*Data for the task*.
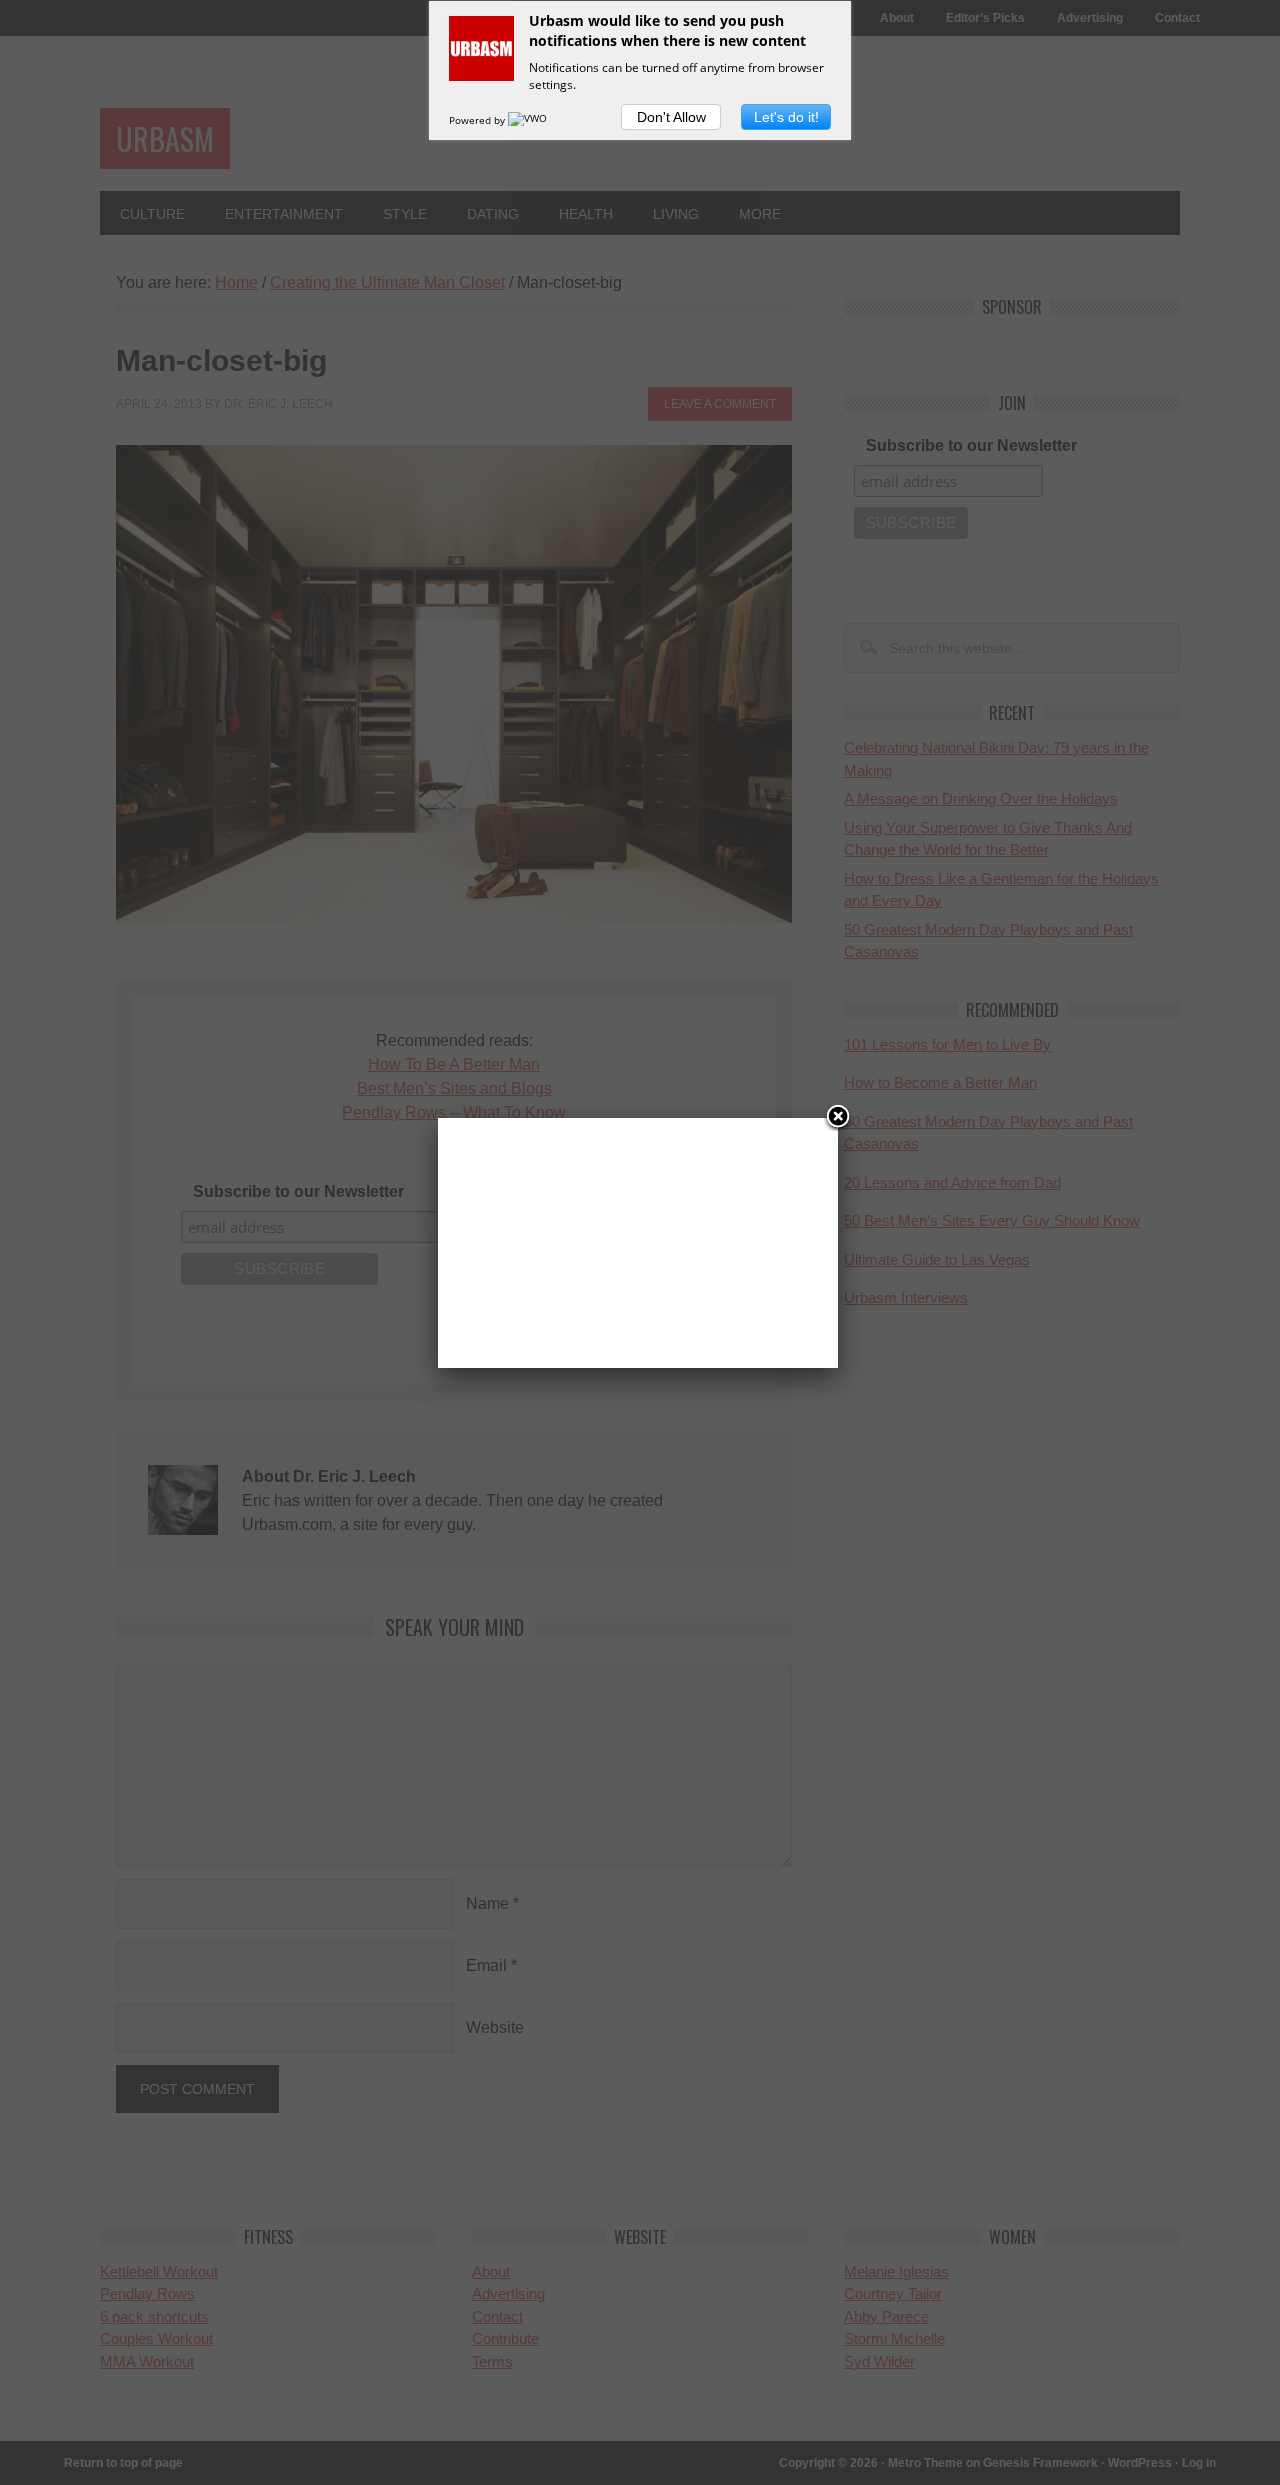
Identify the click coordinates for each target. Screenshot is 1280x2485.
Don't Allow (671, 117)
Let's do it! (786, 117)
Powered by (478, 120)
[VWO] (529, 120)
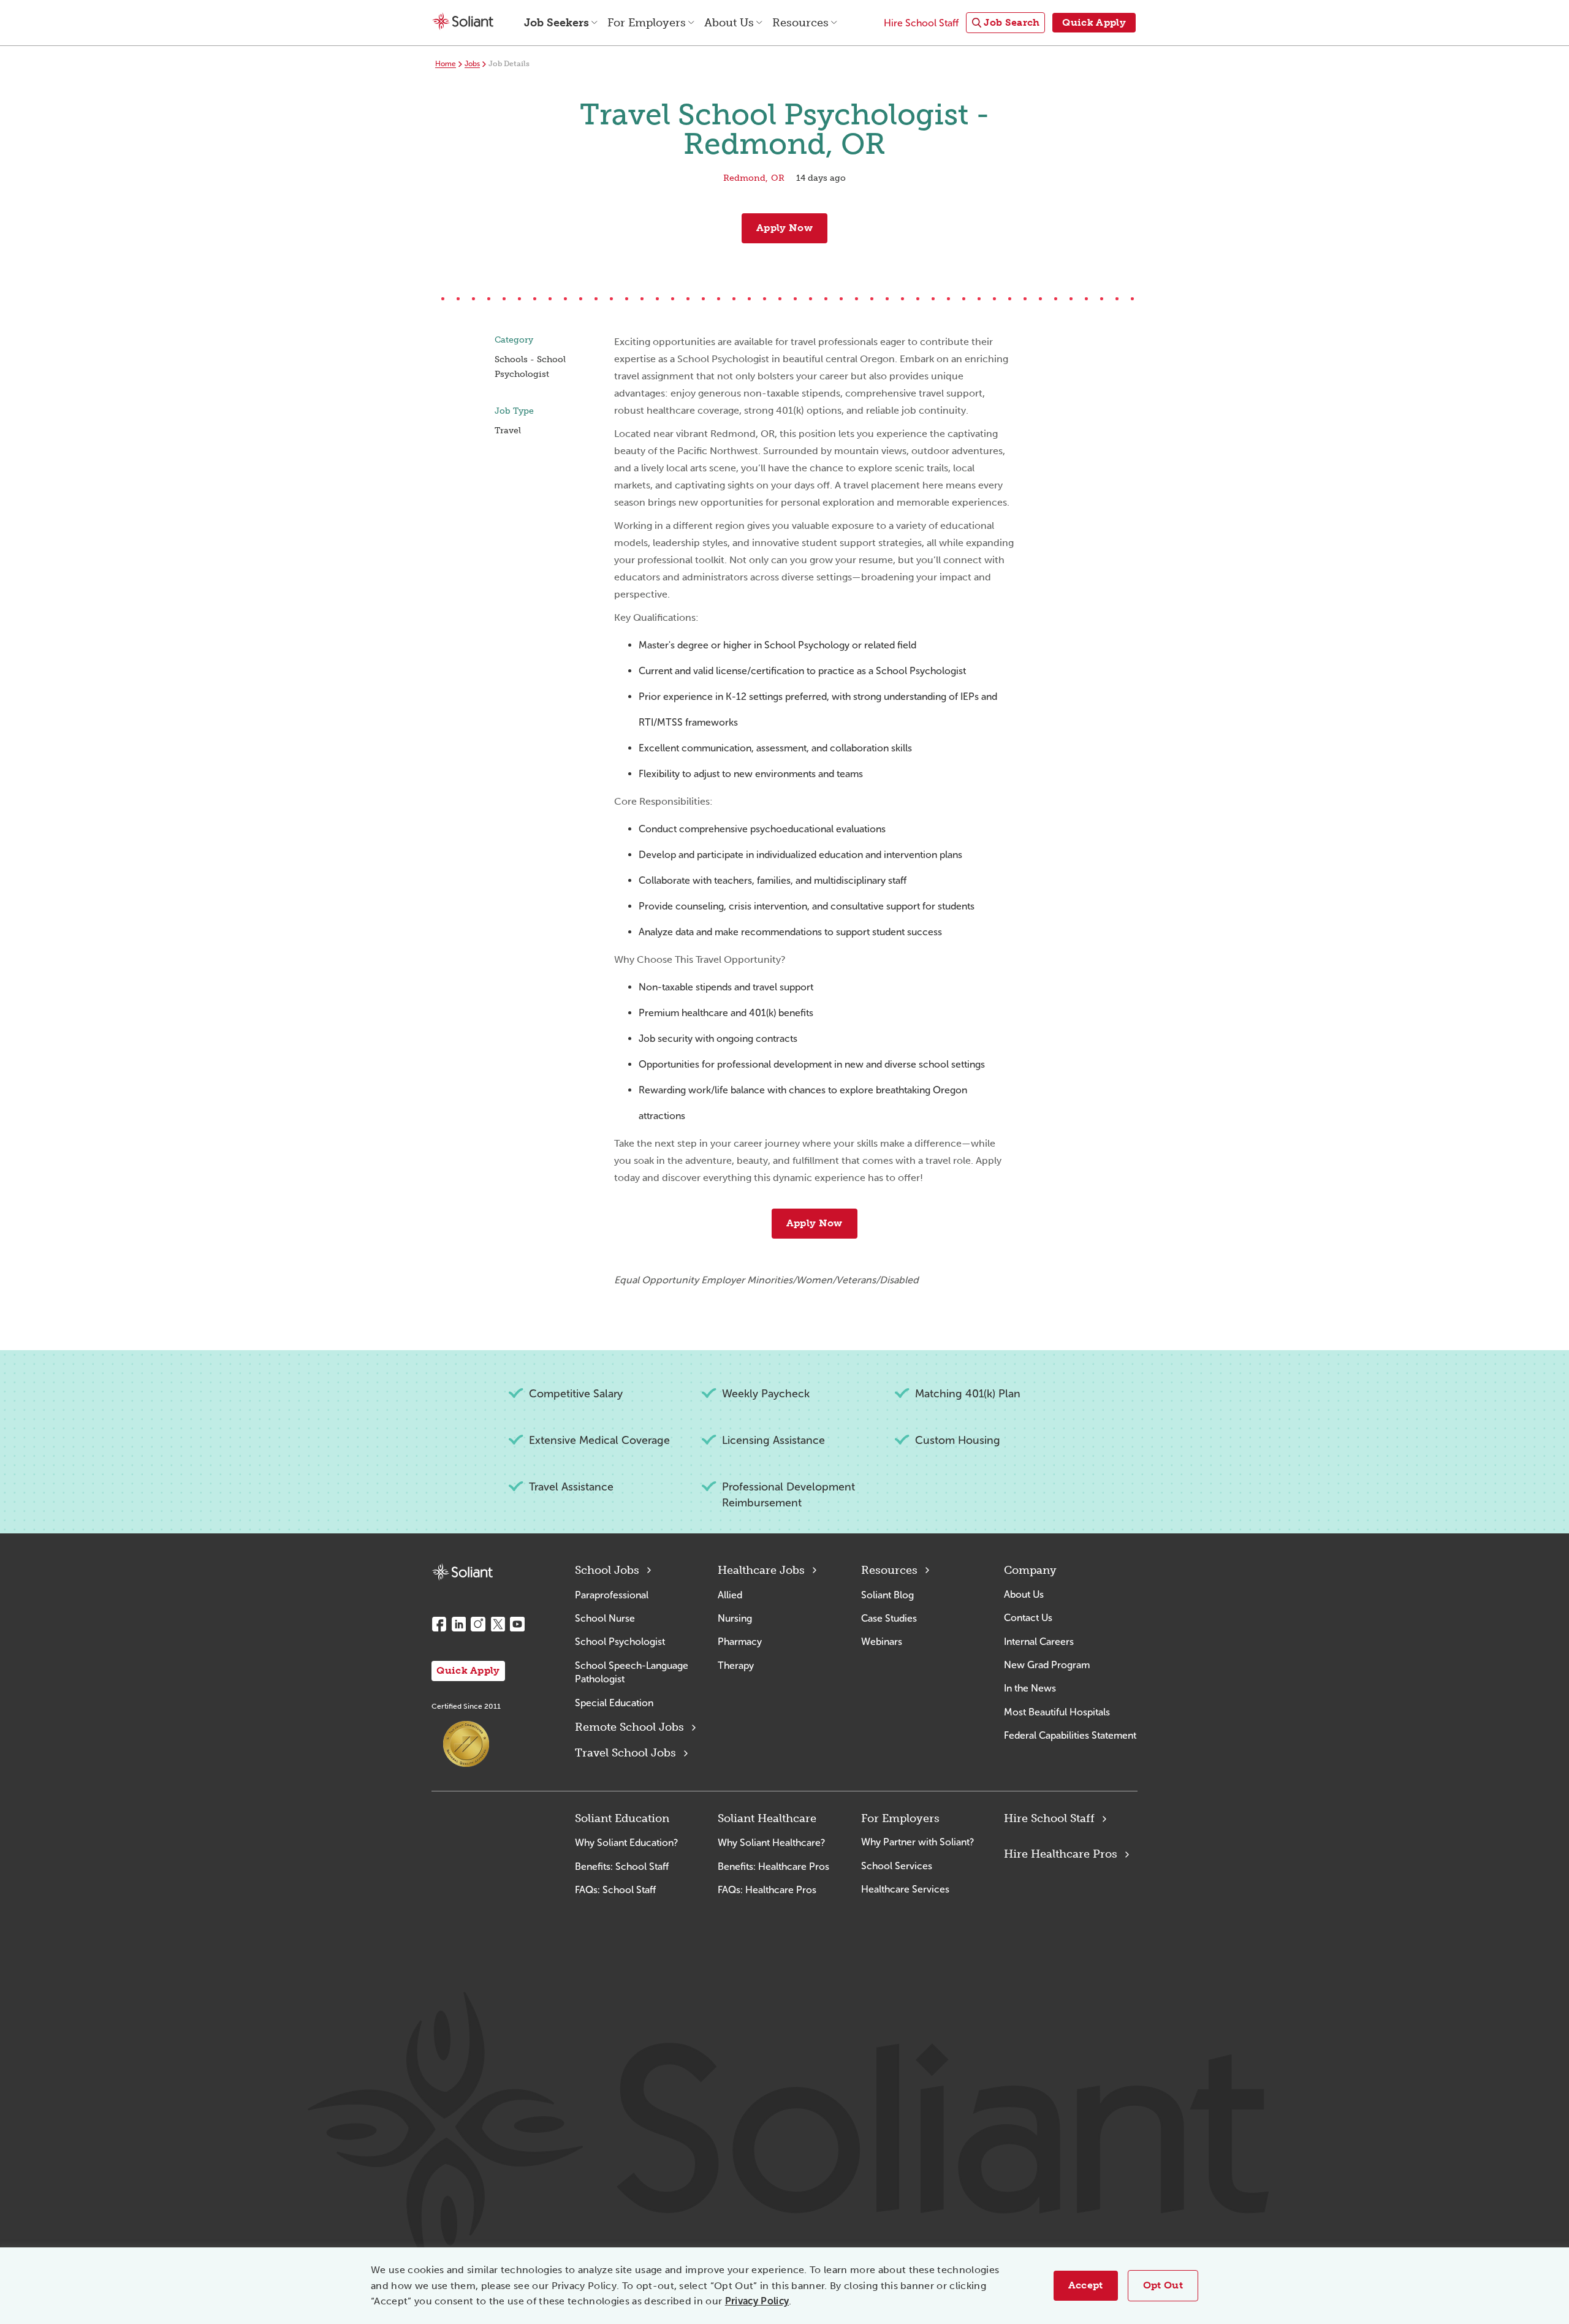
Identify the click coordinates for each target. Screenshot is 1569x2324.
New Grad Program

*Problem details*. The records above should be output exactly, but without any of their pictures.

*Completed task*.
Identify the click coordinates for each target. Screenshot is 1280x2485.
Don't Allow (671, 117)
Let's do it! (786, 117)
Powered by (478, 120)
[VWO] (529, 120)
Identify the click coordinates for each target. Screenshot is 1569x2324.
New Grad Program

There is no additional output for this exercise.